Our survey results do suggest that the more recently you gave birth, the more unsettling, difficult and disruptive the transition to motherhood. ‘There are so many factors that might explain why more recent birth experiences appear to be more difficult,’ says Amy Tubb of maternalmentalhealthalliance.org. ‘These include increasingly overstretched maternity and health visiting services, shrinking support networks due to dispersed families and friends, comparison culture, and societal structures failing to adapt to the competing demands of work and family life.’ And perhaps these factors feed into the falling birthrate, too.

Despite the many challenges of new motherhood, there is also, for many mothers, a sense of deep joy and love, and renewed closeness with their partner. What was striking was the range of experiences you told us about, spanning generations of women. For every mother who was surrounded by support and a helpful partner, there was one who felt scared and alone.

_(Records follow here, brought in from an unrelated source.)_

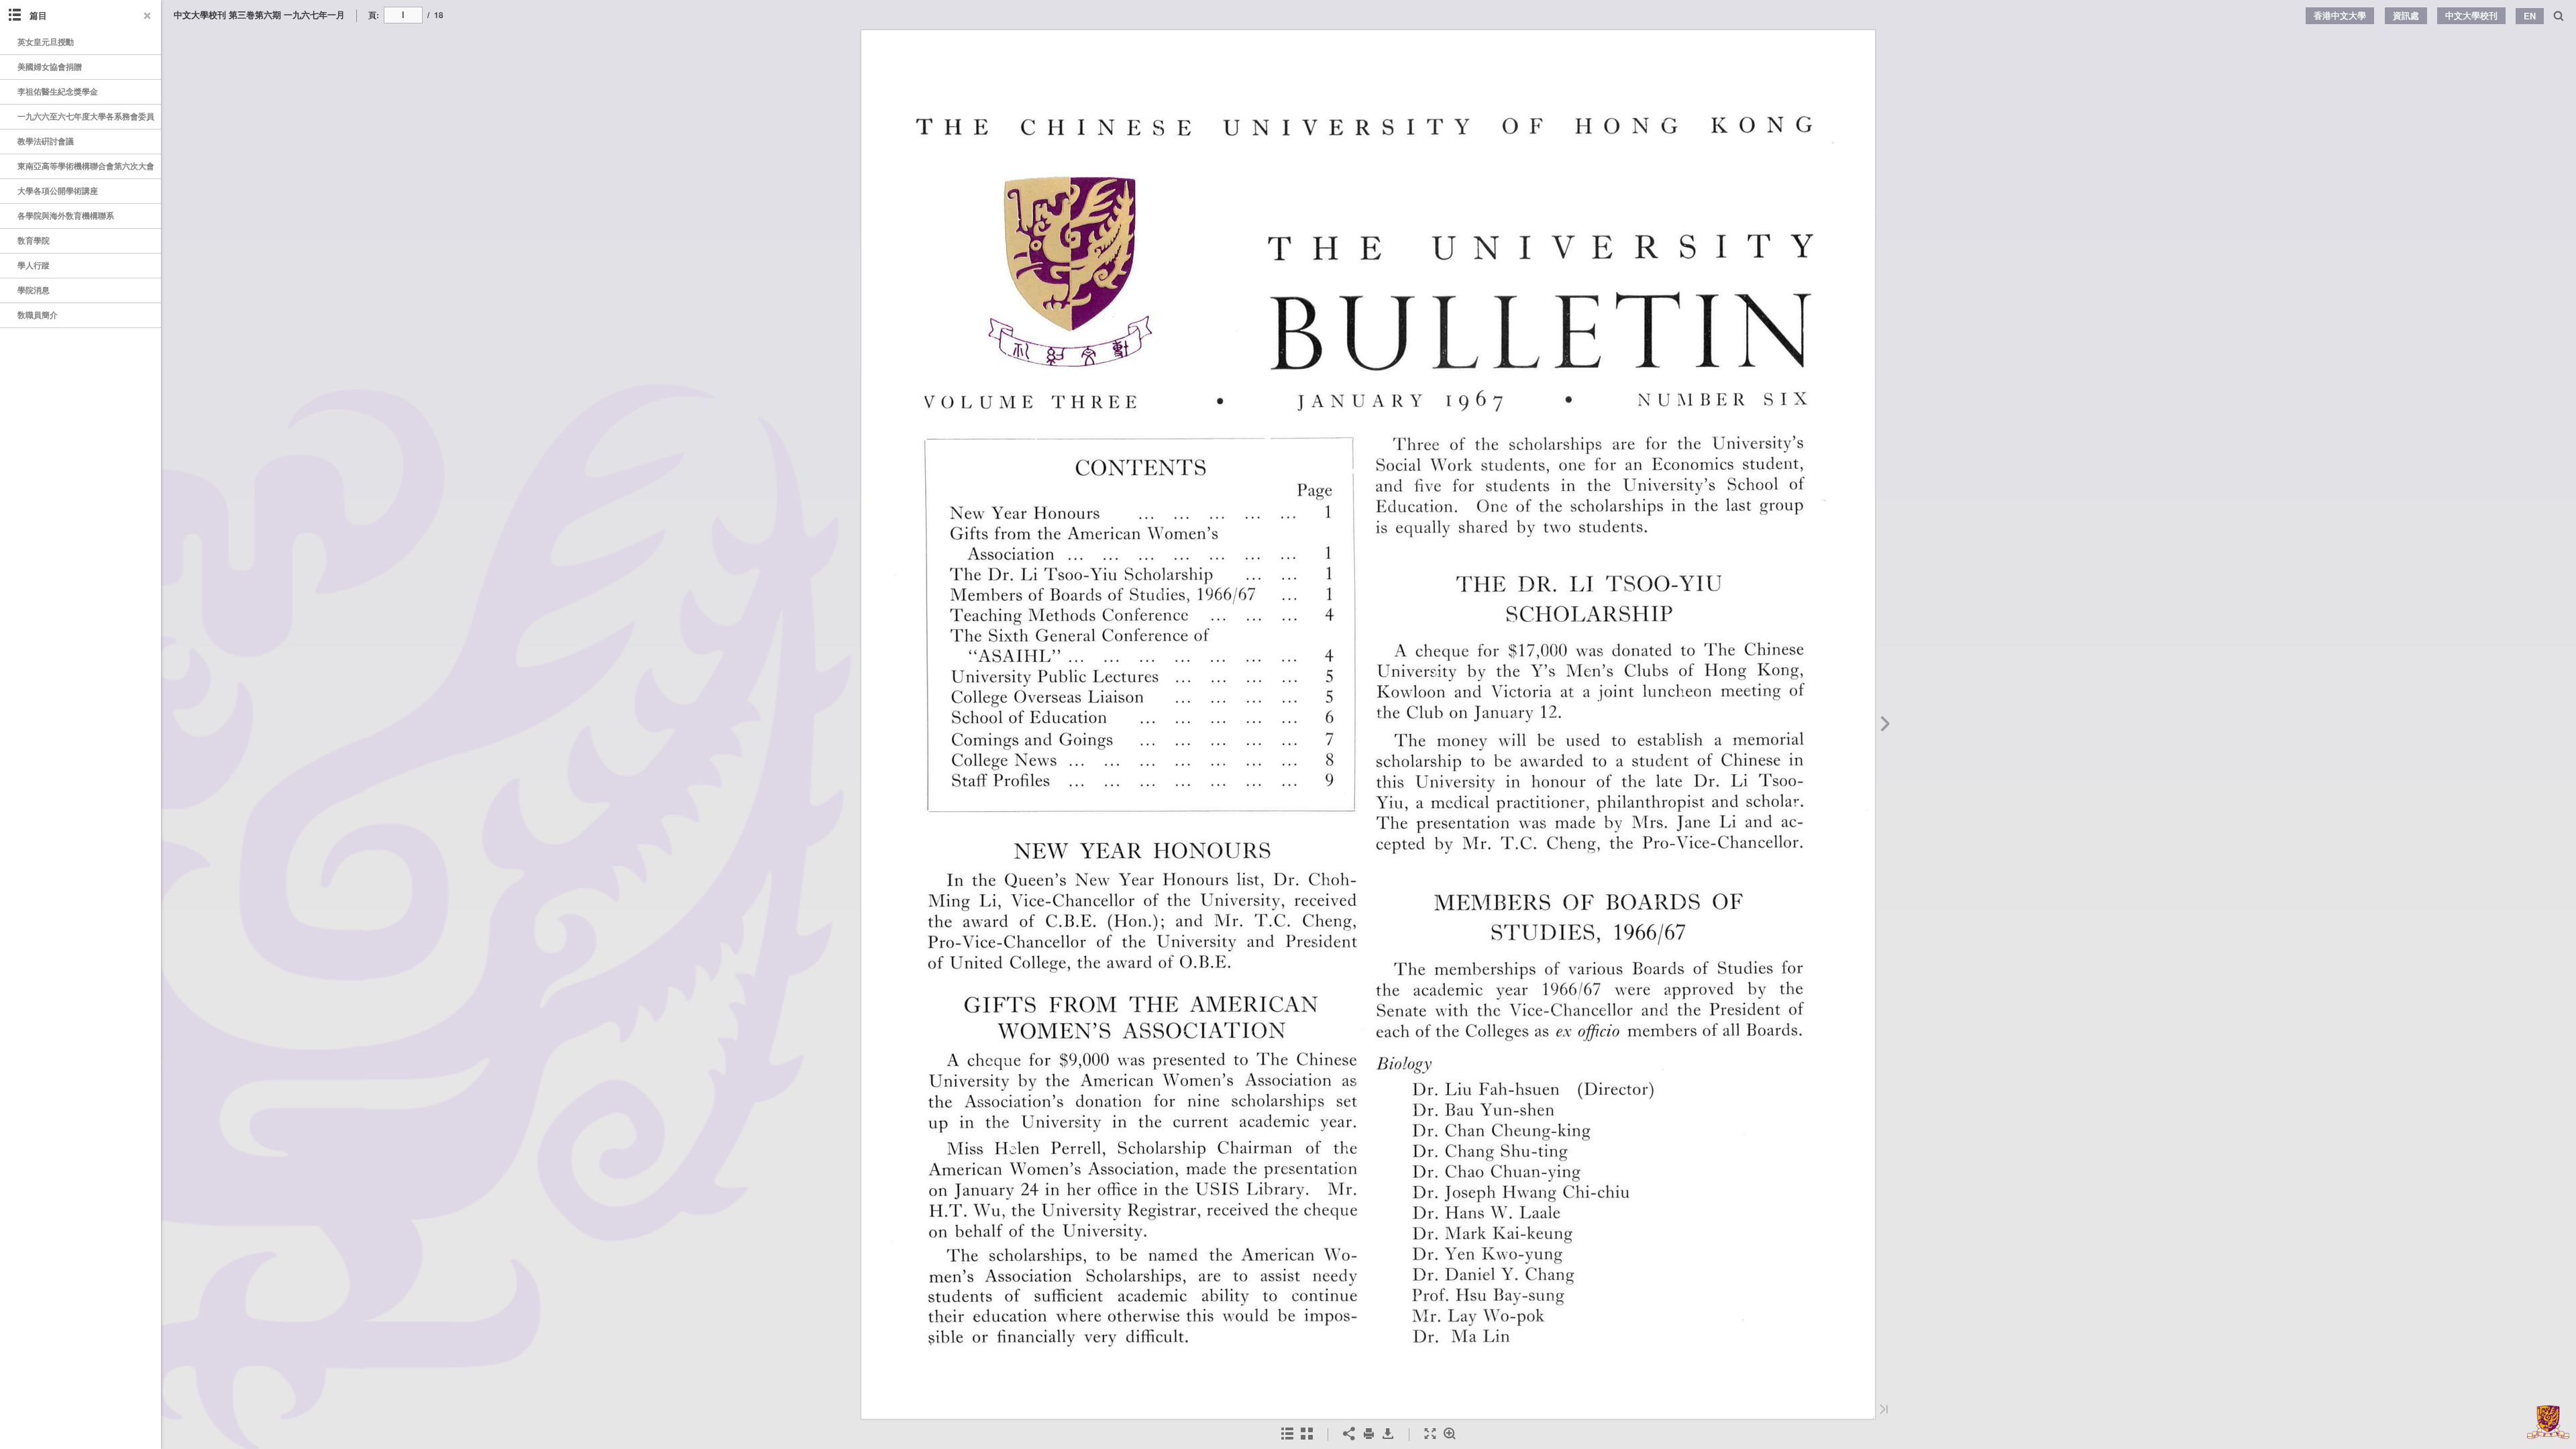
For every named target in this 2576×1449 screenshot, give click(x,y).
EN (2530, 16)
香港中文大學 (2340, 15)
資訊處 (2406, 15)
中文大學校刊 (2471, 15)
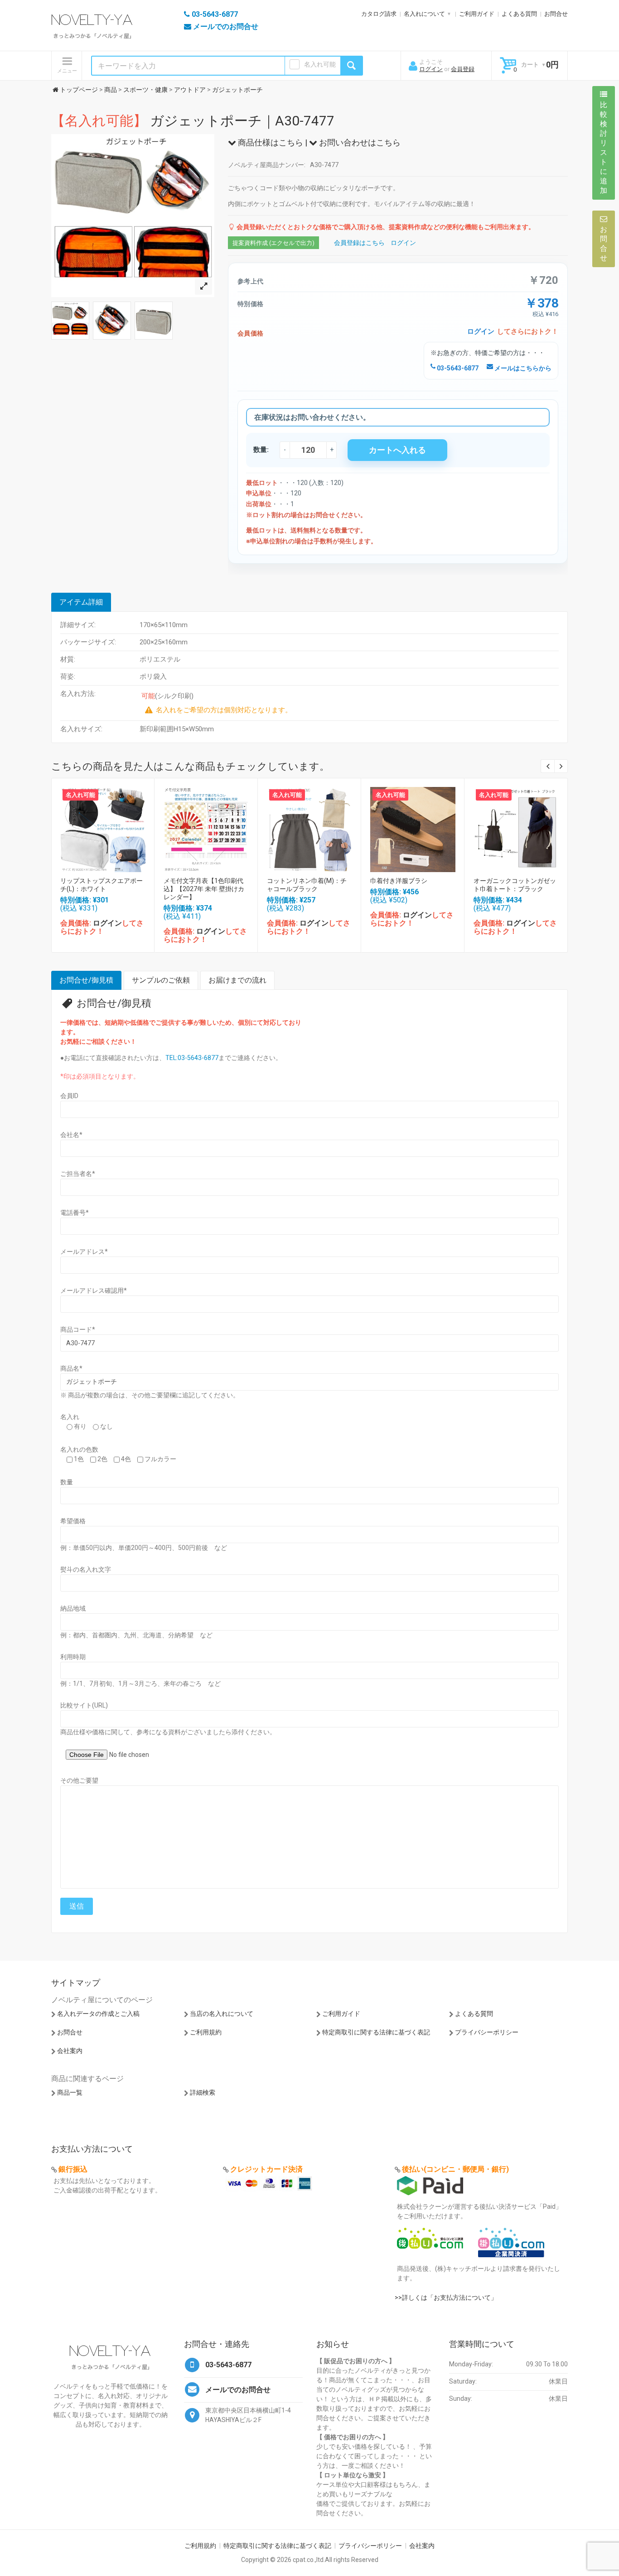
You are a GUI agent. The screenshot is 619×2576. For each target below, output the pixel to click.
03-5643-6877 (457, 368)
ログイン (431, 69)
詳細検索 (202, 2092)
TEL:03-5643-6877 (191, 1057)
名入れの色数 (79, 1449)
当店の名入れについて (221, 2013)
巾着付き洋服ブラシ (398, 880)
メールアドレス (84, 1251)
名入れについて (424, 13)
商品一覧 (69, 2092)
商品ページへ (102, 827)
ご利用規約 (206, 2032)
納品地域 (73, 1608)
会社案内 (69, 2050)
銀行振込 (72, 2169)
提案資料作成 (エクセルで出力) (273, 243)
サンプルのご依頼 (161, 980)
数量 (66, 1482)
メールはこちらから (522, 368)
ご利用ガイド (476, 13)
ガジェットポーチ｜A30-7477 (192, 121)
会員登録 (462, 69)
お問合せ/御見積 (86, 980)
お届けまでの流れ (237, 980)
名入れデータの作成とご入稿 (98, 2013)
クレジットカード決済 (266, 2169)
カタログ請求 (379, 13)
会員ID (69, 1095)
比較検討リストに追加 (603, 148)
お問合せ (556, 13)
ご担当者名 (77, 1173)
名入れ (69, 1416)
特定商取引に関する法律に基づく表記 (376, 2032)
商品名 (71, 1368)
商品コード (77, 1329)
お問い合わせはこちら (359, 142)
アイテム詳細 (81, 602)
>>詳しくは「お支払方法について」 (446, 2297)
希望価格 (73, 1521)
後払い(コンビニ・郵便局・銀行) (455, 2169)
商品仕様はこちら (269, 142)
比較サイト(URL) (84, 1705)
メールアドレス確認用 (93, 1290)
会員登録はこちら (359, 242)
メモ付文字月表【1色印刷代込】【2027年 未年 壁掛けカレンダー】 (204, 889)
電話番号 (74, 1212)
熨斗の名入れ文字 (85, 1569)
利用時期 (73, 1656)
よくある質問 (519, 13)
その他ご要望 (79, 1780)
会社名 (71, 1134)
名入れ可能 (320, 64)
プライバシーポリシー (486, 2032)
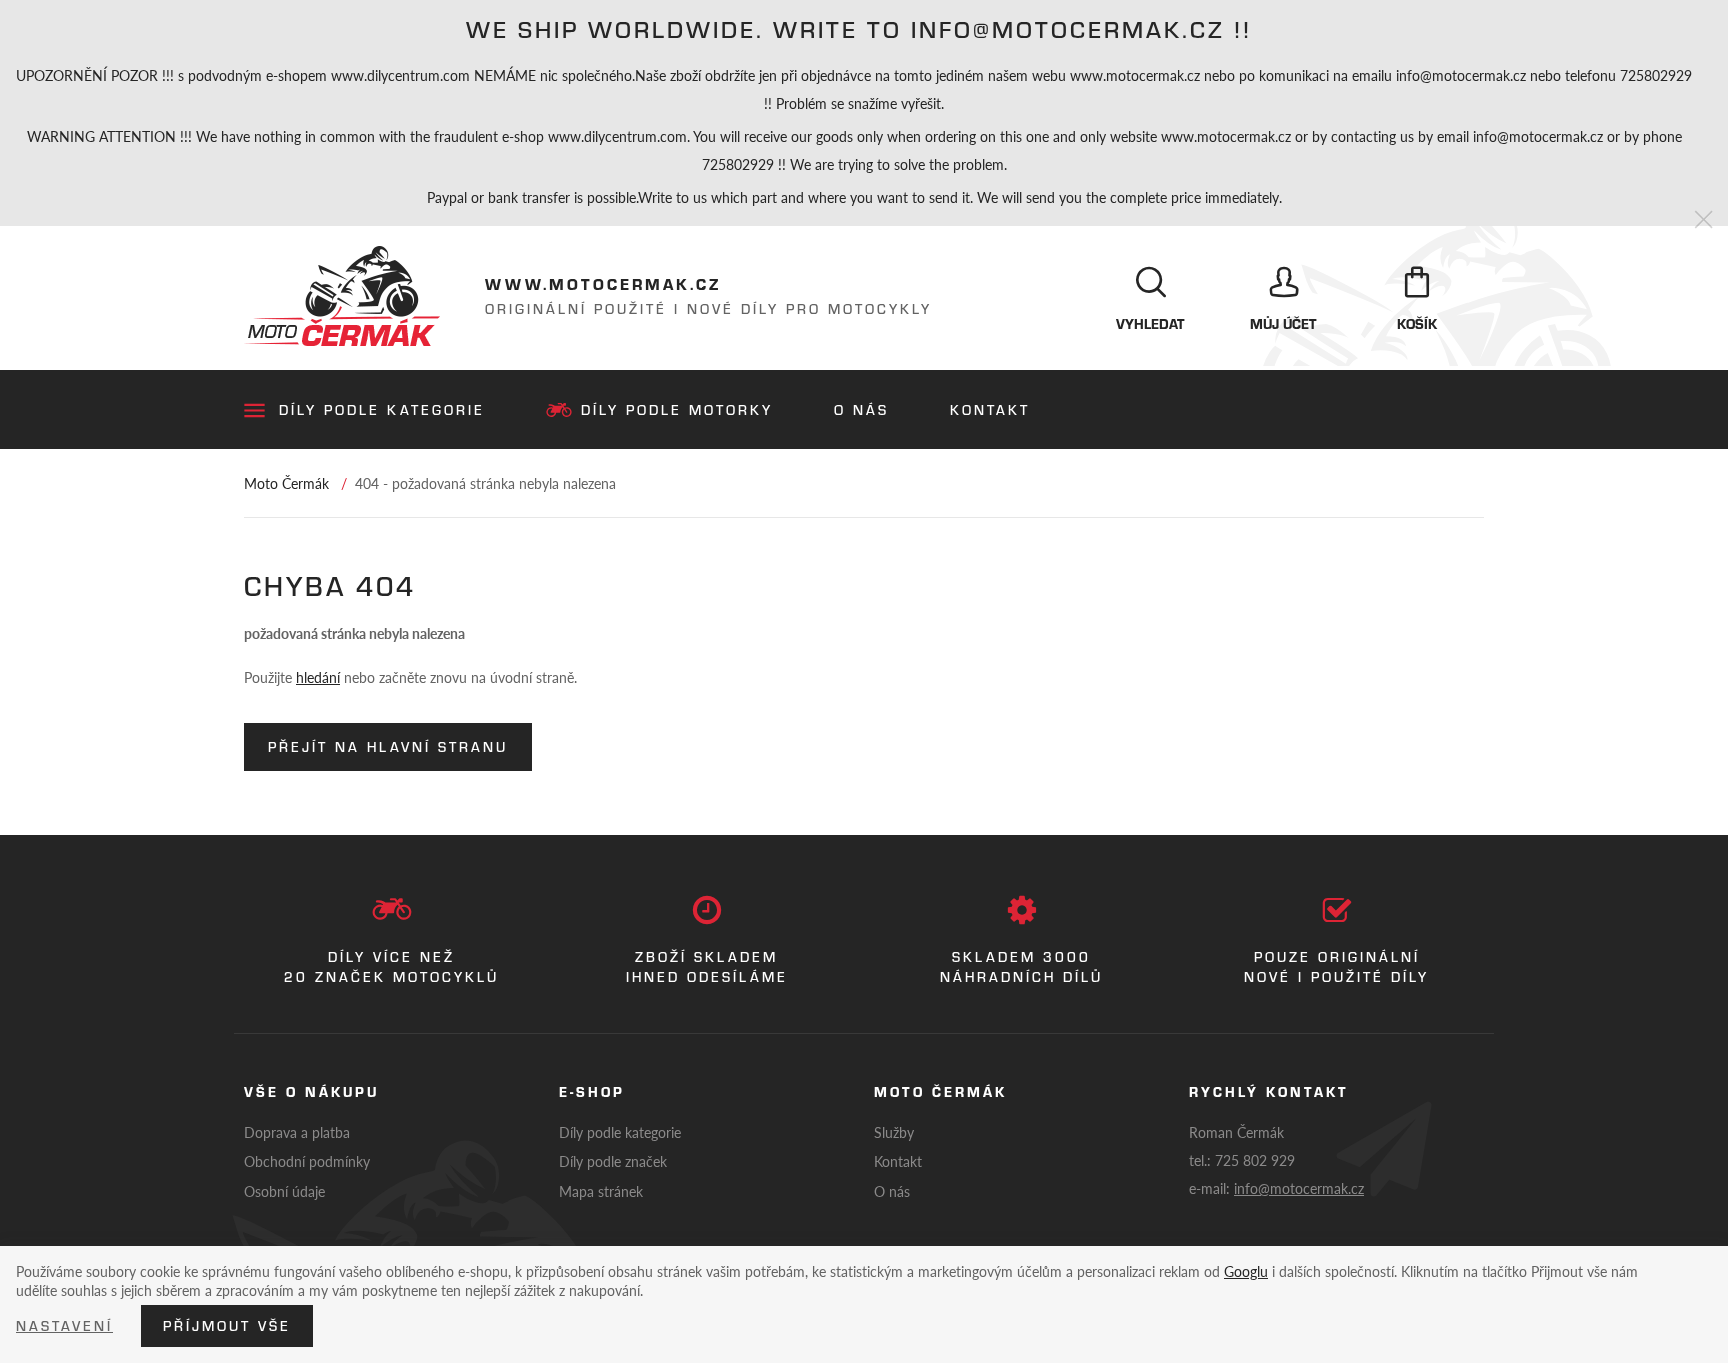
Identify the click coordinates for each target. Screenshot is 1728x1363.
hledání (318, 677)
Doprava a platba (297, 1132)
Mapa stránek (601, 1191)
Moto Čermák (286, 483)
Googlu (1246, 1271)
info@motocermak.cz (1299, 1188)
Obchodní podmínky (307, 1161)
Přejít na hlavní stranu (388, 747)
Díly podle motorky (677, 410)
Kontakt (990, 410)
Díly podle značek (613, 1161)
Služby (894, 1132)
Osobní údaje (284, 1191)
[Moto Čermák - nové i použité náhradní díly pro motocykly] (342, 296)
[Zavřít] (1703, 220)
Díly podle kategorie (382, 410)
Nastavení (64, 1326)
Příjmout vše (227, 1326)
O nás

Some mothers struggled with depression, while others experienced a happy infancy.

But whatever our age, whenever we gave birth, we can only help future generations of mothers-to-be by being honest about our shared experiences. ‘The answer isn’t for new and expectant mothers to lower their expectations but for society to recognise these mounting pressures and push for compassionate change,’ says Amy Tubb. ‘Every new mother deserves the care and support she needs to thrive.’ And it’s only by starting a new conversation around motherhood, involving the voices and experiences of every generation of women, that will mean we can finally put to bed expectations that new mothers should just ‘enjoy every minute’.